→ **Record extracts**
★ ★ ★

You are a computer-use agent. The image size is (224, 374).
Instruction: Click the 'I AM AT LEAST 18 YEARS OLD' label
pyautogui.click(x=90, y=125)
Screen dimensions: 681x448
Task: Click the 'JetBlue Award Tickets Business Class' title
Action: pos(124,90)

★ ★ ★

→ **Problem to work on**
Reproduce each of the rows above verbatim, line by line, with no changes.

→ **Result of the task**
You are a computer-use agent. The image size is (224, 374).
Instruction: Click the 'I AM AT LEAST 18 YEARS OLD' label
pyautogui.click(x=90, y=125)
Screen dimensions: 681x448
Task: Click the 'JetBlue Award Tickets Business Class' title
Action: pos(124,90)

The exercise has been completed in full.